> Work task
Return every line of the records below verbatim, with no pictures in the copy.

Saved data entries:
▼▼▼

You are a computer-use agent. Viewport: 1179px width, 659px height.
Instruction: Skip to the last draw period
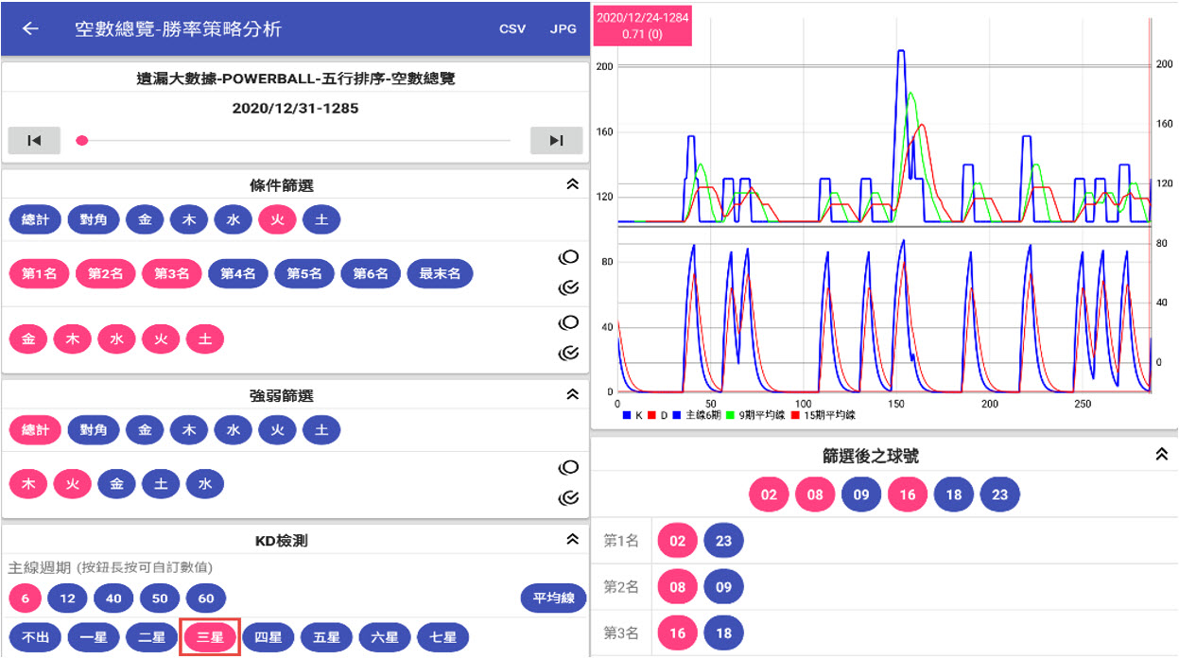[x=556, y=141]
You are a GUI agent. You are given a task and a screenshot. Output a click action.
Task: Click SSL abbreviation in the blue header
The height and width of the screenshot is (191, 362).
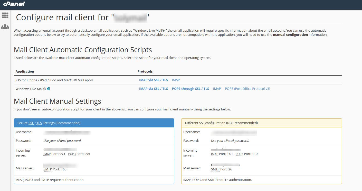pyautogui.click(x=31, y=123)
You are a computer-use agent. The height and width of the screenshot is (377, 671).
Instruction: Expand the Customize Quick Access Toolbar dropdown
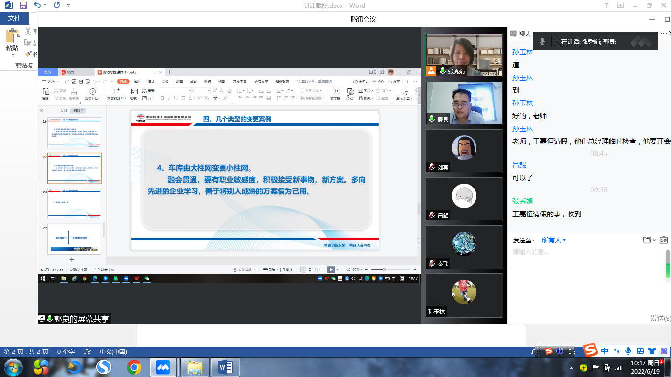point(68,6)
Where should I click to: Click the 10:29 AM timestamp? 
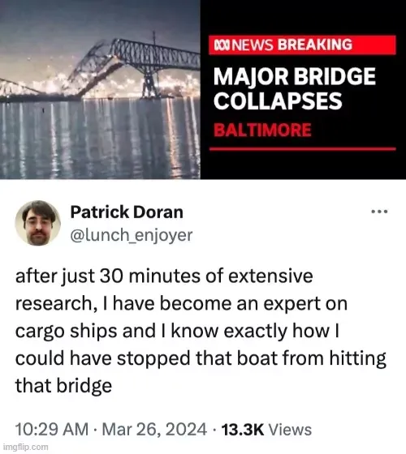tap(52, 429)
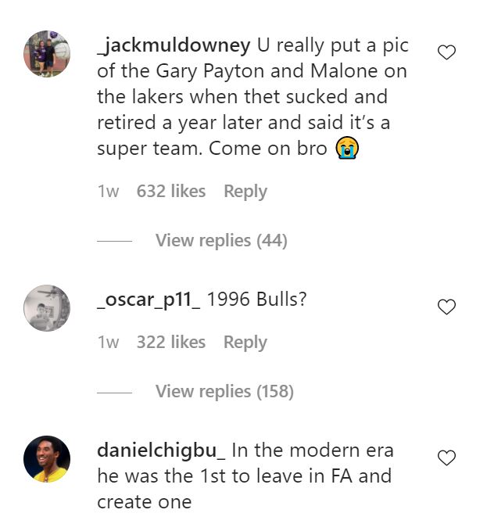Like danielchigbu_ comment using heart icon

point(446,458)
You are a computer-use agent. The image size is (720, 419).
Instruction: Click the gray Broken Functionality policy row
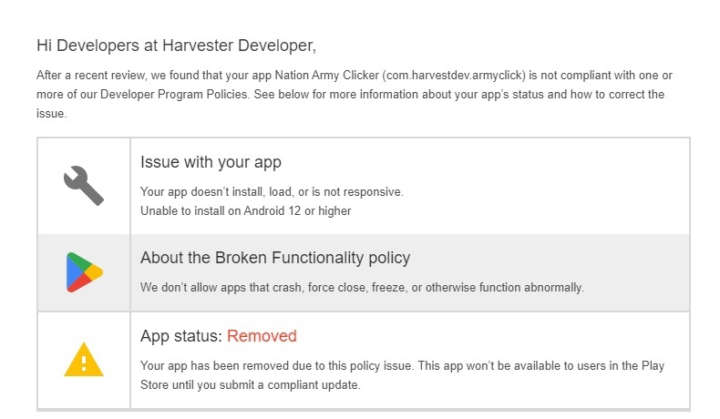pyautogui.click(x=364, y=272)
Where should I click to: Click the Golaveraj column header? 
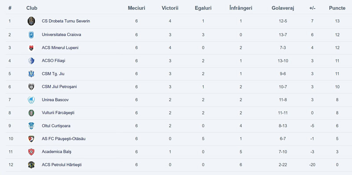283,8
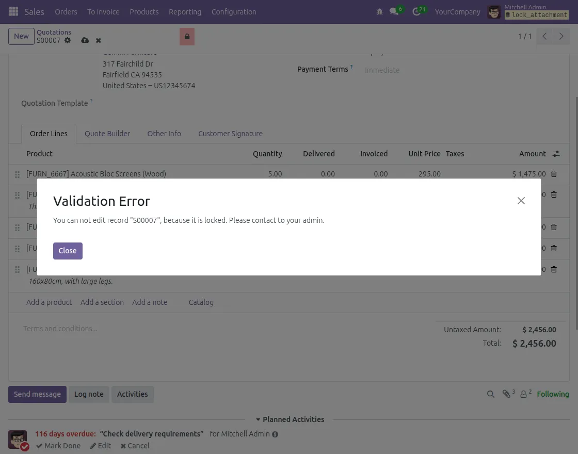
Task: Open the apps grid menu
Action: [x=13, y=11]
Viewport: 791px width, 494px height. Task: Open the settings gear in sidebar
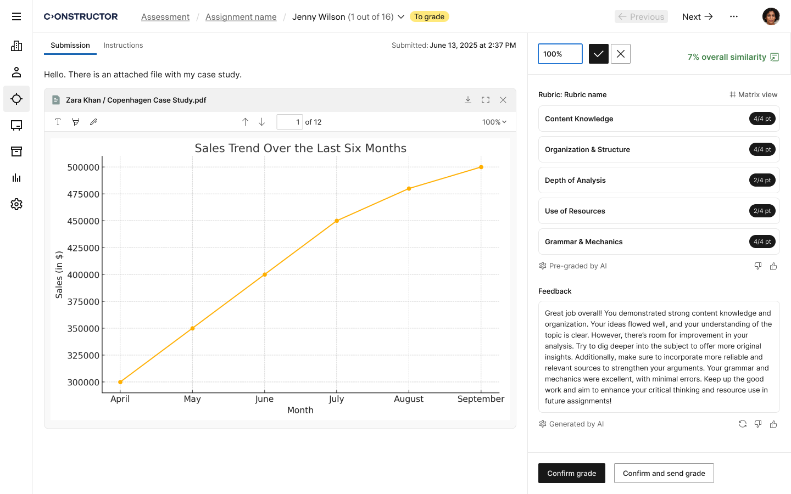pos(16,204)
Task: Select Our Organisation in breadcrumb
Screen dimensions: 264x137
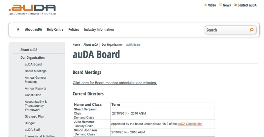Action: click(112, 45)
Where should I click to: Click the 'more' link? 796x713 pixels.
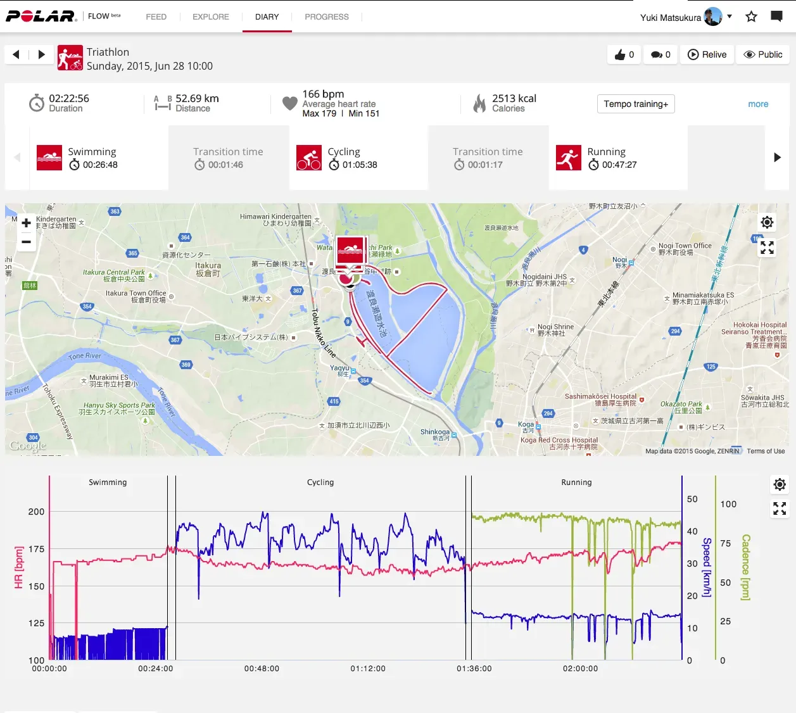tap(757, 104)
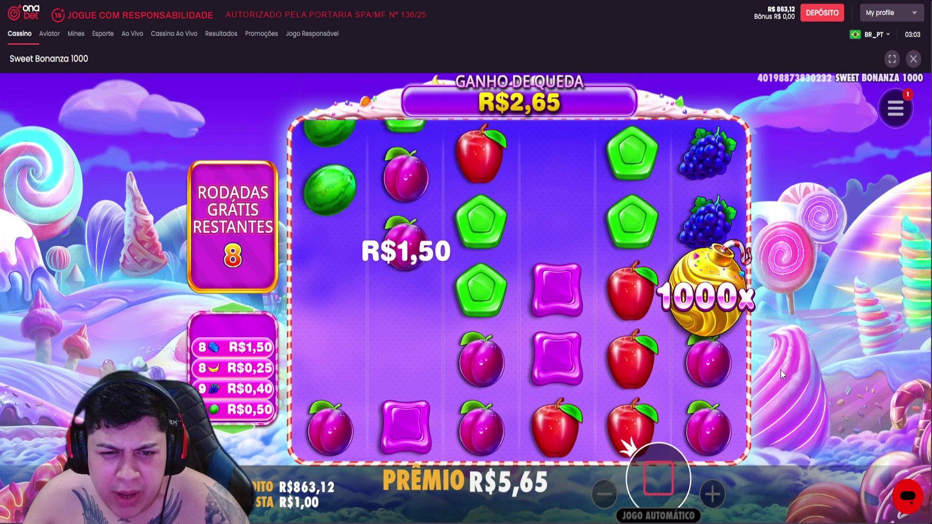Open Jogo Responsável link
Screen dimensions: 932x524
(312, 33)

▲▲▲

> The completed task
You are a computer-use agent. Viewport: 1179px width, 659px height.
Instruction: Skip to the last draw period
[x=556, y=141]
You are a GUI agent. You are given a task and a screenshot. Output a click action.
Task: Click SSL abbreviation in the blue header
The height and width of the screenshot is (191, 362).
pyautogui.click(x=31, y=123)
You are a computer-use agent. The height and width of the screenshot is (377, 671).
Instruction: Expand the Customize Quick Access Toolbar dropdown
point(68,6)
Where should I click to: Click the 10:29 AM timestamp? 
tap(52, 429)
Like danielchigbu_ comment using heart icon

point(446,458)
You are a computer-use agent. The image size is (720, 419).
Instruction: Click the gray Broken Functionality policy row
pyautogui.click(x=364, y=272)
Where should I click to: Click the Golaveraj column header? 
283,8
Task: Open the apps grid menu
Action: [x=13, y=11]
Viewport: 791px width, 494px height. Task: Open the settings gear in sidebar
pos(16,204)
Task: Select Our Organisation in breadcrumb
Screen dimensions: 264x137
Action: click(112, 45)
Where should I click to: Click the 'more' link? 796x713 pixels.
tap(757, 104)
Open Jogo Responsável link
Screen dimensions: 932x524
(312, 33)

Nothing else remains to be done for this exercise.